This section is from "The American Cyclopaedia", by George Ripley And Charles A. Dana. Also available from Amazon: The New American Cyclopędia. 16 volumes complete..
Karl Ludwig Ficquelmont, count, an Austrian general and statesman, born at Dieuze, Lorraine, March 23, 1777, died in Venice, April 7, 1857. He was a son of Count Joseph, who, after emigrating from Lorraine to Austria, died in 1799 from a wound received at the battle of Magnano. He entered the Austrian army, and in 1809 was colonel and chief of the staff of the grand duke Ferdinand of Este. In 1811 and 1812 he commanded three regiments of cavalry in Spain under Wellington.
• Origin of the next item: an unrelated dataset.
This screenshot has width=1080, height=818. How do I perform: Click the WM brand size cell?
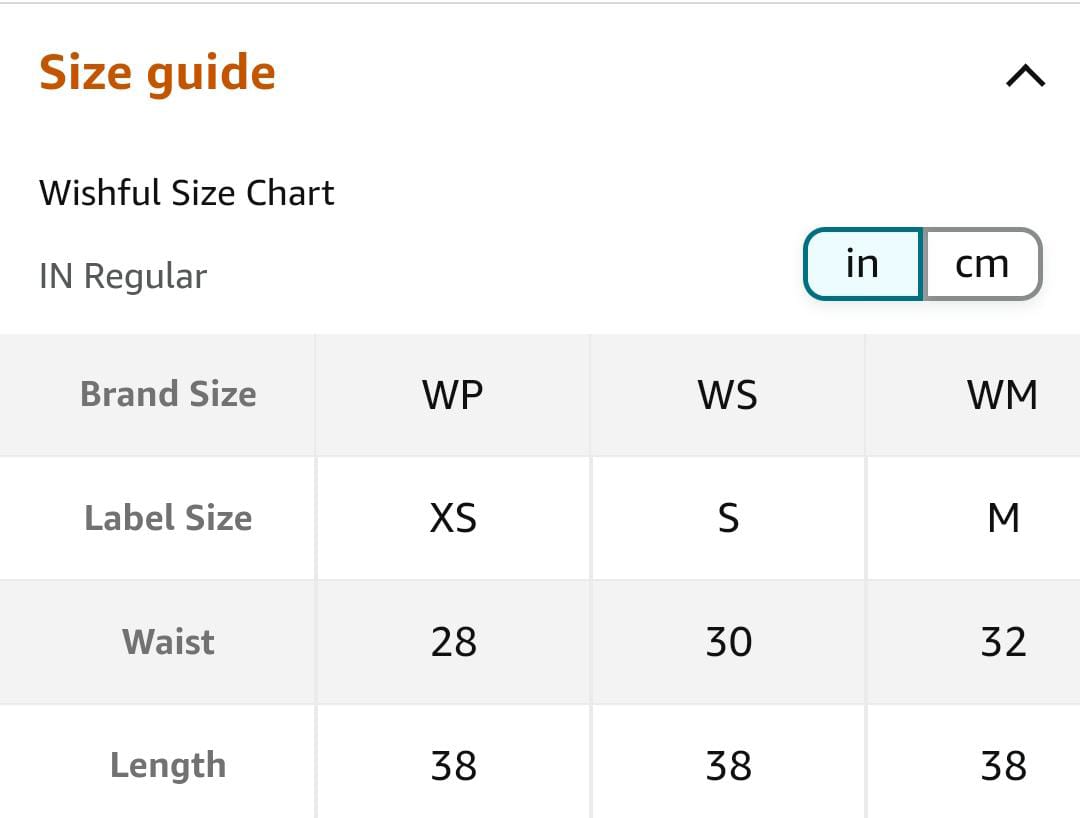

In 1813 he was promoted to the rank of major general, and in 1814 he brought about the capitulation of Lyons. He was afterward sent on several important diplomatic missions. He was minister of foreign affairs during Metter-nich's temporary absence from Vienna in 1839, and in 1840 became a member of the cabinet. During the revolution of 1848 he was for a short time minister of foreign affairs, and then provisional prime minister, till May 4, when he retired on account of a hostile demonstration of the people, who looked upon him as a disciple of Metternich; but he continued to exercise important influence in the affairs of the empire. He wrote several political pamphlets, some of which, as Lord Pahnerston, England und der Continent (Vienna, 1852), and Zum kunftigen Frieden (1856), attracted considerable attention.
Les pensees et reflexions morales et politiques du comte deFicquelmont appeared in Paris in 1859, with a biographical notice by M. de Barante.